Onay, daha fazla şirketi ve okulu aşıları zorunlu kılmaya zorlayabilir. Acil durum izni kapsamında aşı talep etmeleri yasal olsa da, bazıları bunu yapmak konusunda isteksiz davrandı. Halk sağlığı yetkilileri, tam onayın daha fazla insanı aşı olmaya teşvik edebileceğini umuyor. Woodcock, “Bugünün dönüm noktası, bizi ABD’deki bu pandeminin gidişatını değiştirmeye bir adım daha yaklaştırıyor” dedi.
Şirketlerin, Biyolojik Lisans adı verilen bir başvuruda bulunmak için FDA’ya aşılarıyla ilgili altı aylık güvenlik ve etkinlik verilerini sağlamaları gerekiyordu. Ajans, acil kullanım izni başvurusunda bulunmadan önce şirketlerden yalnızca iki aylık veri toplamasını istedi. Kısaltılmış zaman çizelgesi, ajansın daha uzun düzenleyici adımlardan bazılarını atlamasını ve kriz sırasında insanlara aşıları hızla ulaştırmasını sağladı.
Bu onay, aşıyı alan 20.000 hastayı ve plasebo alan 20.000 kişiyi inceleyen bir klinik deney de dahil olmak üzere dağlar kadar veriye dayanmaktadır. Bu deneme, aşının altı ay sonra semptomatik COVID’yi önlemede yüzde 91 etkili olduğunu buldu.
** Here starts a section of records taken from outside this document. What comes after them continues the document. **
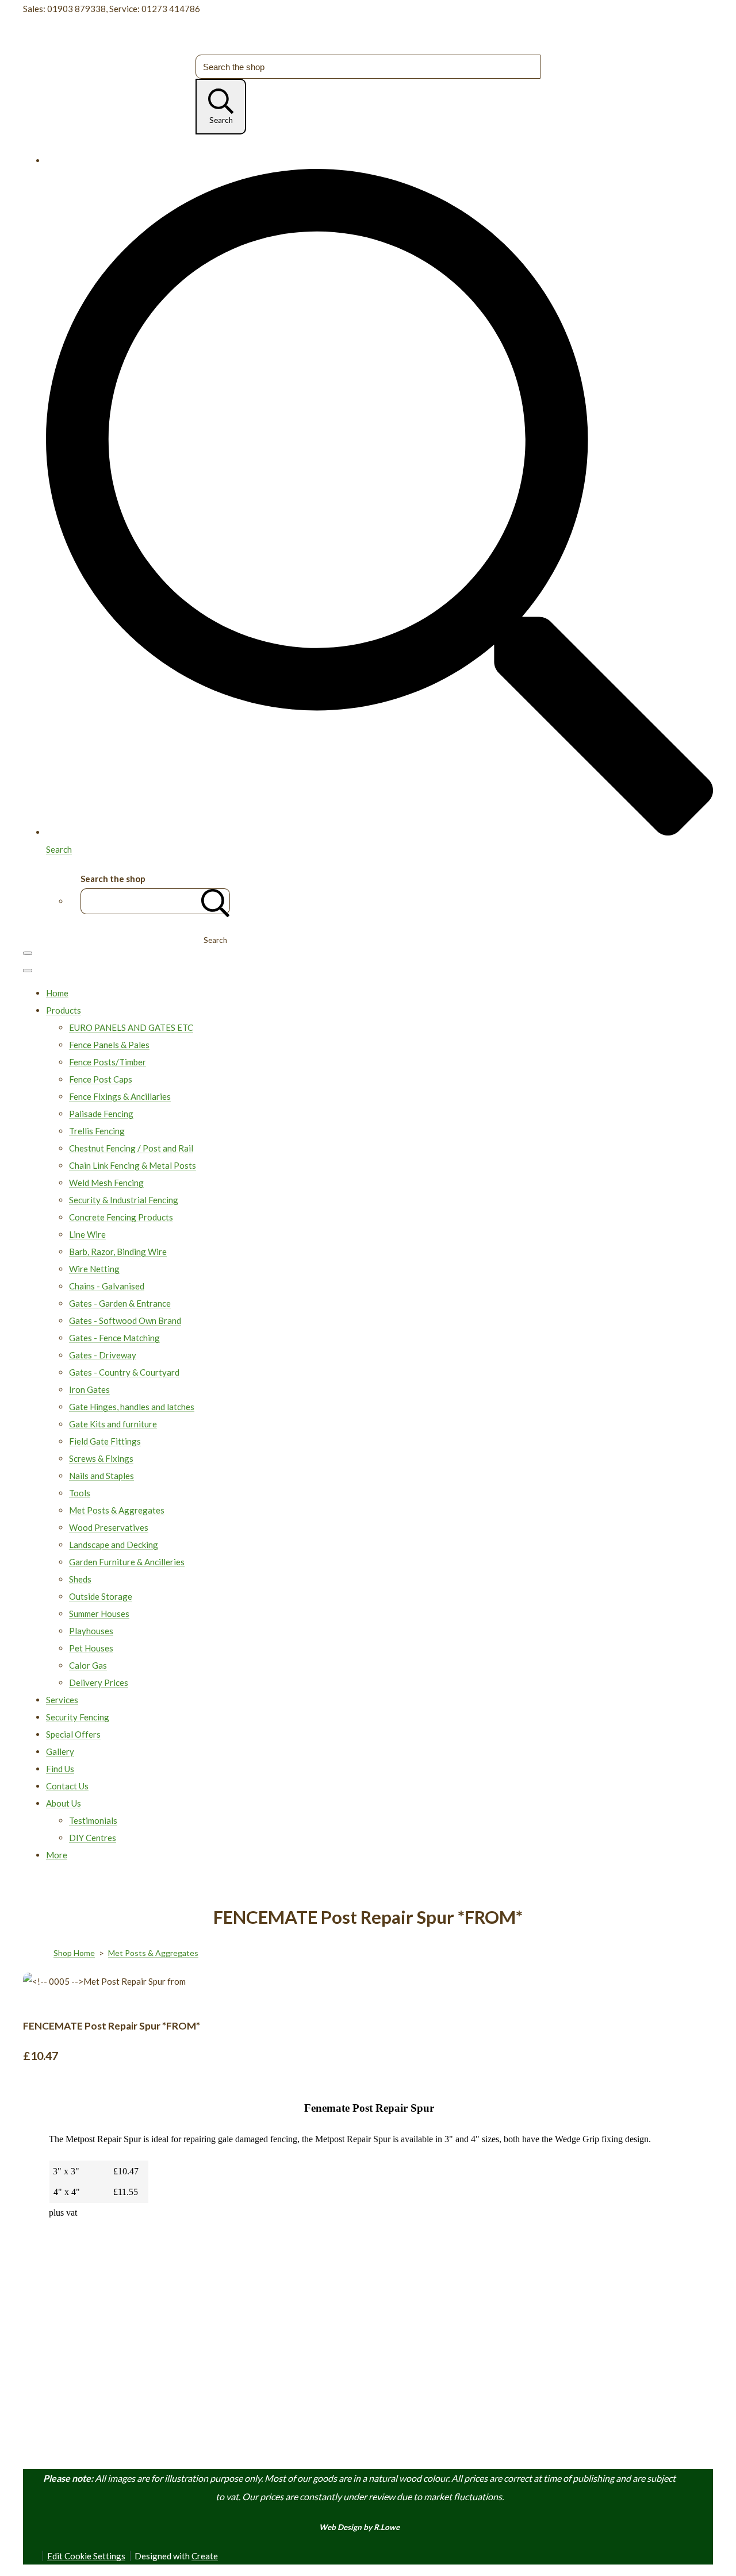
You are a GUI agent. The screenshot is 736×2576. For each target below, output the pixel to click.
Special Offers (73, 1734)
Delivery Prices (98, 1682)
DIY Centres (92, 1837)
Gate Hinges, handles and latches (131, 1406)
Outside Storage (100, 1596)
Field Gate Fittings (105, 1441)
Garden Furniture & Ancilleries (127, 1562)
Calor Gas (88, 1665)
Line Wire (87, 1234)
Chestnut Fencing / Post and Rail (131, 1148)
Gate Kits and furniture (113, 1424)
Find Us (60, 1768)
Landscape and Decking (113, 1544)
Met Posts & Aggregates (116, 1510)
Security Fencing (77, 1717)
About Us (63, 1803)
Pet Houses (91, 1648)
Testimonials (93, 1820)
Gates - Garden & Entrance (120, 1303)
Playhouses (91, 1631)
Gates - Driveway (102, 1355)
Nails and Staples (101, 1475)
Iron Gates (89, 1389)
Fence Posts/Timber (107, 1062)
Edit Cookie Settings (86, 2556)
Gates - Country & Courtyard (124, 1372)
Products (63, 1010)
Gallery (60, 1751)
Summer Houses (99, 1613)
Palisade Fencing (101, 1113)
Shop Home (74, 1953)
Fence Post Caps (100, 1079)
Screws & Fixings (101, 1458)
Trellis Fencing (97, 1131)
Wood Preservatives (108, 1527)
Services (62, 1700)
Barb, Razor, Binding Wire (118, 1251)
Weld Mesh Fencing (106, 1182)
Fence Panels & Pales (109, 1044)
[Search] (215, 901)
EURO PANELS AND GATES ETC (131, 1027)
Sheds (80, 1579)
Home (57, 993)
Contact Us (67, 1786)
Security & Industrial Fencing (123, 1200)
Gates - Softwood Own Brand (125, 1320)
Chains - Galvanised (106, 1286)
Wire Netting (94, 1269)
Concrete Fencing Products (121, 1217)
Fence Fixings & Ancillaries (120, 1096)
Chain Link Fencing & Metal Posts (132, 1165)
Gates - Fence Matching (114, 1338)
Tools (79, 1493)
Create (204, 2556)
FDA Merkezi müdürü Peter Marks, “Bilimsel ve tıbbi uzmanlarımız bu aşı hakkında inanılmaz derecede kapsamlı ve düşünceli bir değerlendirme yaptı” Biyolojik Değerlendirme ve Araştırma için bir açıklamada söyledi. Marks, değerlendirmenin bir parçası olarak ajansın yüz binlerce sayfalık veriyi gözden geçirdiğini, aşıların etkinliğine ilişkin yeni analizler yaptığını ve üretim tesislerini denetlediğini söyledi.
FDA onayı, aşı olma konusunda kararsız olan bazı kişilerin iğneyi yaparken daha rahat hissetmelerine yardımcı olabilir. Bir Mayıs araştırması, aşılanmamış yetişkinlerin üçte birinin tamamen onaylanmış bir COVID-19 aşısı alma olasılığının daha yüksek olacağını buldu.
Artık bir COVID-19 aşısının tam onayı olduğu için, diğer ilaç şirketleri FDA’dan yeni acil kullanım izinleri isteyemeyecek. Acil durum izinleri, yalnızca onaylanmış seçenekler mevcut olmadığında ilaçlar veya aşılar için verilebilir – artık Pfizer / BioNTech aşısı lisanslı olduğundan, artık durum böyle değil. Örneğin AstraZeneca, çekimini ABD’de yapmak isteseydi, daha uzun resmi onay süreciyle başlamak zorunda kalacaktı.